Wednesday, September 10, 2014

Secon...Wait For It...Dary

I'd like to talk here about secondary projects. These are any and all community projects outside of teaching school. They are also essential to my experience here since I find the most fulfillment from them and they generate more of an impact than my super-exciting lectures to 8th graders about kidneys.

I have a JUNTOS group (Jovens Unidos No Trabalho de Oportunidades e Successo), which is a group of 11th and 12th graders who express themselves through art with the underlying themes of HIV/AIDS prevention, the ramifications of alcohol and drug abuse, domestic violence, and discrimination, among other things. My group has been working on a newspaper themed around Malaria prevention and treatment and they have also recently been performing skits and monologues on drug abuse and gender discrimination during our school's morning announcements.

We have a collaborative effort with the Ministry of Education to hold a Science Fair to promote innovative and investigative research. We have two kids going to the Provincial Fair this weekend from Panda: one created a distilation apparatus using items from his kitchen and make his own orange oil with it, which can be used to repel insects,  clean the house, and moisturize skin. Another student did an experiment comparing eucalyptus, cinnamon and lemongrass as natural insect repellents. These are two of my rock-star students and I'm so proud of their projects. I can't wait to see how they do at the fair!

I also work with the R.E.D.E.S. organization (Rapariga Em Desenvolvimento, Educacao e Saude), a network of girls' groups with the mission of creating opportunities for young women through health education, skill-building and income generation. The goal is to reduce their risk of contracting HIV/AIDS by empowering them to build better futures for themselves and not fall into the patterns that so many others have felt forced into by society and lack of appropriate skills. This year I am serving as the Assistant National Coordinator for the organization and I am very excited to see it continue to grow and thrive in Mozambique. We have been working hard to create awareness and continue to educate and support our groups accross the country. You can learn more about R.E.D.E.S. on our website if you're interested. If you're not, I made the website so go look at it at least. :)

Our group here in Panda is led by my site mate and I. I'm in charge of leading the girls in dance practice once a week as well, whether it's just for fun or for an upcoming performance in the community. They have performed a few routines already and the community members absolutely love them and have started asking them for encores. It's common for people to put together dances for holidays so other groups also perform but my girls are always the best (biased as it is, I stand by this statement). They have also taught me a lot about traditional dance styles, which I love, but my favorite part has been watching them transformed from the shy girls they were into the enthusiastic and sassy bunch they are when they're dancing in the town square. It's really helped them build confidence and I absolutely love sharing my passion for dance with them.

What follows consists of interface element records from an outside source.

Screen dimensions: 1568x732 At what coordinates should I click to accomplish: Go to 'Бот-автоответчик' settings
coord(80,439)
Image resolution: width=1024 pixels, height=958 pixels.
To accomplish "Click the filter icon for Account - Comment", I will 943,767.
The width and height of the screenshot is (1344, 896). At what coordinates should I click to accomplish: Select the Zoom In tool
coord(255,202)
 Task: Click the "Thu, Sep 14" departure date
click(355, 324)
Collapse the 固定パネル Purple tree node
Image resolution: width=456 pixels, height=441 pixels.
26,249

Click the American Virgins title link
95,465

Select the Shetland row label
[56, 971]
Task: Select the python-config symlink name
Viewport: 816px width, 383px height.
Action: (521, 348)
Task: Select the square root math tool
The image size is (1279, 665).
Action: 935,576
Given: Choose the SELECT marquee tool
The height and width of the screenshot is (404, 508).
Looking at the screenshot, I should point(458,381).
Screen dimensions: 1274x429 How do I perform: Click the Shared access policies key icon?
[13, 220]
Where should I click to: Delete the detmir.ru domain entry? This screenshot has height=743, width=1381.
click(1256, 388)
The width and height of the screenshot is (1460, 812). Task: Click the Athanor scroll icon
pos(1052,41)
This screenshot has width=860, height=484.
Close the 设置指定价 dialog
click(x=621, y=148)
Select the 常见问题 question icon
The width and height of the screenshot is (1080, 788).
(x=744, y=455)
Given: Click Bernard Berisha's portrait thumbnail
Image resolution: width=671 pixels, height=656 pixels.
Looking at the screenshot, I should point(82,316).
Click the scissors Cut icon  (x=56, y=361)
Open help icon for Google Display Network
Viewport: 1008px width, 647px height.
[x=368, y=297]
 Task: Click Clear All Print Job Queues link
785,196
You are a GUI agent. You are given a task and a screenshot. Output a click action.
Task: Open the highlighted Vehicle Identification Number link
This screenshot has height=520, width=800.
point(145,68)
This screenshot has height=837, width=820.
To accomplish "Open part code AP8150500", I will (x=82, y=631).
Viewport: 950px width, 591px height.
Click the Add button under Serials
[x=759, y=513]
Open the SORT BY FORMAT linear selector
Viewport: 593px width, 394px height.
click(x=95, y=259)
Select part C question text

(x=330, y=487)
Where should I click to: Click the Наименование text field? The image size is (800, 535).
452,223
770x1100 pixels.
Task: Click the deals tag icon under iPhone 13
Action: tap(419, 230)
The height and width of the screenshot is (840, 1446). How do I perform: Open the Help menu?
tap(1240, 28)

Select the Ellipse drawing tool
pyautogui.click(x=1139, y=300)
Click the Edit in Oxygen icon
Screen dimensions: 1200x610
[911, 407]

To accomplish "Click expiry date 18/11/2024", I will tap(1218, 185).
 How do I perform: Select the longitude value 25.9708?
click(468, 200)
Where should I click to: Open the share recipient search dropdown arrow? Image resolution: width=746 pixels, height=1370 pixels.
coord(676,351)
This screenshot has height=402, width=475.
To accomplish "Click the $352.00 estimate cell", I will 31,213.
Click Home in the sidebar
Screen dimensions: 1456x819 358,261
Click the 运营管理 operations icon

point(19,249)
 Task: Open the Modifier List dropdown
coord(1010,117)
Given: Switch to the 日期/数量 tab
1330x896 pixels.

I have some other projects in the works here, but I'll save those for another post when I can talk about the finished product. You never know when things will fall apart here despite your hard work. I know I've touched on the frustrations of my service before, but when working towards such a large and ambiguous goal as "development" it's so easy to get jaded. It's very hard to see progress or results and sometimes you don't ever get to see them--either because they happen after your time here or because they never happen at all. Failure and uselessness are the things I struggle with every single day.

Things pile up here just like they do in the States, and I probably have the same stress load I did back home in one form or another. The difference here is there is no organization, logistics or leadership in place to help you accomplish goals.

There's just you.

And there's no parameters in place to guide you like there are for normal jobs. There are only your ambitions. So if your ambitions include visiting the beach and fulfilling the minimum requirements of service, you're golden! Have yourself a two-year vacation. But oh, you came here to help people, develop a community, change the world? Phhhh...good luck. Your ideas are put at the mercy of your community. Rallying these people is like herding cats and infortunately even if the need and interest exist the will to work for it just isn't. It's not laziness: most people work multiple jobs, tend a fam that feeds their family and raise kids--there's no time for volunteer work or community development. You're the one expected to spearhead the thing and the only one left to do the legwork. So you get burnt out and yet another idea gets archived while you fall back into the routine of "getting through" your service instead of trying to do something with it.

This is the cycle I struggle with. It's ugly and it's depressing, but it's real. I am happy here and I take pride in the small victories--I know it's all about the individual impacts. The relationships I have here with my students and neighbors, my experiences and progress with my youth development groups, they alone make this all worth it. But third world development is messy and hard and I can't ignore the feelings of impotence that come along with it. It's a difficult job, being a PCV and not for the weak of stomache--figuratively and literally because you never know when diarrhea will come along to top off your worst (or best) day!